I use Python to realize screenshot recognition, improve work efficiency and punch in and out directly

Hello, I'm Dafei. Today I bring you interesting scripts for Python implementation.

1, Tool preparation

System: win10

Python version: Python 3.8.6

Pycharm version: pycharm 2021.1.2(Professional Edition)

Two, get Baidu Intelligent Cloud token

Baidu AI Cloud   After logging in, find the character recognition - > management interface under the artificial intelligence interface to create an application character recognition.

After creating an application, record the AppID, API key and Secret Key information provided by the background interface

Next, obtain and use the Token according to the official documents

# encoding:utf-8
import requests
# client_id is the AK and client obtained on the official website_ Secret is the SK obtained on the official website
host = 'https://aip.baidubce.com/oauth/2.0/token?grant_type=client_credentials&client_id=wgEHks0l6MCpalbs3lPuFX1U&client_secret=Z4Rn4ghBx9k06fUYPmSEIRbCFvWFxLyQ'
response = requests.get(host)
if response:
    print(response.json()['access_token'])

3, Baidu interface call

Use the obtained token to call Baidu interface to recognize the picture and extract the text

# encoding:utf-8

import requests
import base64
'''
Universal character recognition (high precision version)
'''
request_url = "https://aip.baidubce.com/rest/2.0/ocr/v1/accurate_basic"
# Open picture file in binary mode
f = open('picture.png', 'rb')
img = base64.b64encode(f.read())
params = {"image":img}
# Call of obtained Token
access_token = '24.0d99efe8a0454ffd8d620b632c58cccc.2592000.1639986425.282335-24065278'
request_url = request_url + "?access_token=" + access_token
headers = {'content-type': 'application/x-www-form-urlencoded'}
response = requests.post(request_url, data=params, headers=headers)
if response:
    print (response.json())

The obtained token is data in json format

In this step, we can see that the recognized file is returned in json format, so we need to parse the return value in json format to achieve the effect of fetching text.

4, Build a windowed program for easy use

The third-party class library for window visualization is Tkinter. You can enter pip install tkinter at the terminal to download and install by yourself.

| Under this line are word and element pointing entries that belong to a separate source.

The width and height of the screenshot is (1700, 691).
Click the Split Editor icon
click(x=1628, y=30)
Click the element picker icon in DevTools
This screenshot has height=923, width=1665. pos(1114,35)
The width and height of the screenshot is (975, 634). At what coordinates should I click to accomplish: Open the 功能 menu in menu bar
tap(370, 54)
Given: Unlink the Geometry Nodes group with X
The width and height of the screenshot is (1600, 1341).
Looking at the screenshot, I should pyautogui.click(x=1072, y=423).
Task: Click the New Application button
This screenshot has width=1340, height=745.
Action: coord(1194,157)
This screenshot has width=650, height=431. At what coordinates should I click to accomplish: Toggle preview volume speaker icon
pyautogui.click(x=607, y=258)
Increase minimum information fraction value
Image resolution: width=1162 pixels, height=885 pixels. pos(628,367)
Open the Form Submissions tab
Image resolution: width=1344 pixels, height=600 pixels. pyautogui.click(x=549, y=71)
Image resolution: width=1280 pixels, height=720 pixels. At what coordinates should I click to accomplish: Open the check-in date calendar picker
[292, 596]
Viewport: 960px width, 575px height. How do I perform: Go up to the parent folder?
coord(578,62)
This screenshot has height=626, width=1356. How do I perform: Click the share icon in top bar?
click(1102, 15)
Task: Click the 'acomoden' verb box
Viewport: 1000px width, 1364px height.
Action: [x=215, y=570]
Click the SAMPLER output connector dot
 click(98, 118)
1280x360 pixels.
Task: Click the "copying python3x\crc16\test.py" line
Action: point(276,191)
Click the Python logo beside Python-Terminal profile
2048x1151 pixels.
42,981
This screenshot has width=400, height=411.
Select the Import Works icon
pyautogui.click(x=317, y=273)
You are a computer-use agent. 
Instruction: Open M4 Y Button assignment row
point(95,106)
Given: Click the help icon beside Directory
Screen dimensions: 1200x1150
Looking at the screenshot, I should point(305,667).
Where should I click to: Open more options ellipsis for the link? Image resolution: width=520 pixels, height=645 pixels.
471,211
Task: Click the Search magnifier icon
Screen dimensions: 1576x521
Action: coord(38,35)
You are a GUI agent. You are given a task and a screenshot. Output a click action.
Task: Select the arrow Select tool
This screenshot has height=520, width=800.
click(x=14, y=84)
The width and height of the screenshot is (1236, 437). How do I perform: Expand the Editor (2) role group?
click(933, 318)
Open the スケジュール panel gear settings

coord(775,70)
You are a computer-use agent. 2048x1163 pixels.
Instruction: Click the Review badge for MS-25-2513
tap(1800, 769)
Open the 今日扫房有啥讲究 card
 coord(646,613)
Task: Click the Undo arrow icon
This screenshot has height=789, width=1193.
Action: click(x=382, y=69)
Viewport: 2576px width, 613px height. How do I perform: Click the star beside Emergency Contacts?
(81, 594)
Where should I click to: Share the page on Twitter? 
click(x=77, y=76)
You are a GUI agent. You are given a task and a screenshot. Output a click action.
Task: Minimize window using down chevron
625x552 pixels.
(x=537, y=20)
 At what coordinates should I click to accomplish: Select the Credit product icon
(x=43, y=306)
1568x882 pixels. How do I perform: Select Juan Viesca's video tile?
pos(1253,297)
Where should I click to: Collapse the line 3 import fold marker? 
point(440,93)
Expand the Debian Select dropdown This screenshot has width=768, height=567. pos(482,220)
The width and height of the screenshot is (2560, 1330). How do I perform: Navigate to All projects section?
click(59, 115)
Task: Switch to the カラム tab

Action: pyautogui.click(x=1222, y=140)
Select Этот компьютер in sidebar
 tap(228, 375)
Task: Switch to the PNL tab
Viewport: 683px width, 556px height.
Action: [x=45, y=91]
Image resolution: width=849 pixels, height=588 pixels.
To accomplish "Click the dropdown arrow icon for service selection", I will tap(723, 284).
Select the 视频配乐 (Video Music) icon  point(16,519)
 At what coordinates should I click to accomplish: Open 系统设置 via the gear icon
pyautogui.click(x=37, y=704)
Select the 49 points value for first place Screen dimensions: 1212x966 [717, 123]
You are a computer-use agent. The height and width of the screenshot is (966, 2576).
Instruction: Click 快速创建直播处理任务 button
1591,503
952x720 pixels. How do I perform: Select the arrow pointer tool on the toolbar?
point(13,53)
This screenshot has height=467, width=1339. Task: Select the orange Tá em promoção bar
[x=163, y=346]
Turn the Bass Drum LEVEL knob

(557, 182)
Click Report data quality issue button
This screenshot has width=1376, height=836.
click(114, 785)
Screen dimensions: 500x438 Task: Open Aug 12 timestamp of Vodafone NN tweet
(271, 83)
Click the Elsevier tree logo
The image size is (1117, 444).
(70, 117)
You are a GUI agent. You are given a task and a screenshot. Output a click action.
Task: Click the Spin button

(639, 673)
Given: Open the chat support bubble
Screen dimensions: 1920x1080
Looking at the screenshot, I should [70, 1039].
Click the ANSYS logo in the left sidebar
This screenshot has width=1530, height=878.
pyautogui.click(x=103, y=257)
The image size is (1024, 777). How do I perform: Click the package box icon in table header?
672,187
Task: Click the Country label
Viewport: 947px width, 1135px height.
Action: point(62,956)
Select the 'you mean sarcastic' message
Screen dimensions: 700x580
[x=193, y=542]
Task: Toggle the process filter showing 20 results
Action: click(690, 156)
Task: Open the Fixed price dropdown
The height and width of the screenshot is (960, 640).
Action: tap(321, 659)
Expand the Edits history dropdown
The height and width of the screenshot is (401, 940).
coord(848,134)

Import tkinter module package to build our visualization window. If the function is screenshot recognition, Chinese and English are separated, and the text is automatically sent to the clipboard after recognition.

from tkinter import *
# create a window
window = Tk()
# Window name
window.title('qcc-tnw')
# Set window size
window.geometry('400x600')
# Window title settings
l=Label(window,text='Baidu API call', bg='green', fg='white', font=('Arial', 12), width=30, height=2)
l.pack()
# Set text receiving box
E1 = Text(window,width='100',height='100')
# Set the operation Button and click Run text to recognize "window window, text indicates Button text, font indicates Button text font, width indicates Button width, height indicates Button height, and command indicates running function"
img_txt = Button(window, text='Character recognition', font=('Arial', 10), width=15, height=1)
# Set the action Button and click split English
cut_en = Button(window, text='English segmentation', font=('Arial', 10), width=15, height=1)
# Set the action Button and click split Chinese
cut_cn = Button(window, text='Chinese segmentation', font=('Arial', 10), width=15, height=1)
# The parameter anchor='nw 'indicates that it is in the north by west direction of the window, that is, the upper left corner
img_txt.pack(anchor='nw')
cut_en.pack(anchor='nw')
cut_cn.pack(anchor='nw')
# Make the built window always appear on the top of the desktop
window.wm_attributes('-topmost',1)
window.mainloop()

5, Realize the automatic saving of screenshots

Through the above analysis of Baidu interface, it is found that the interface does not support extracting files from the clipboard.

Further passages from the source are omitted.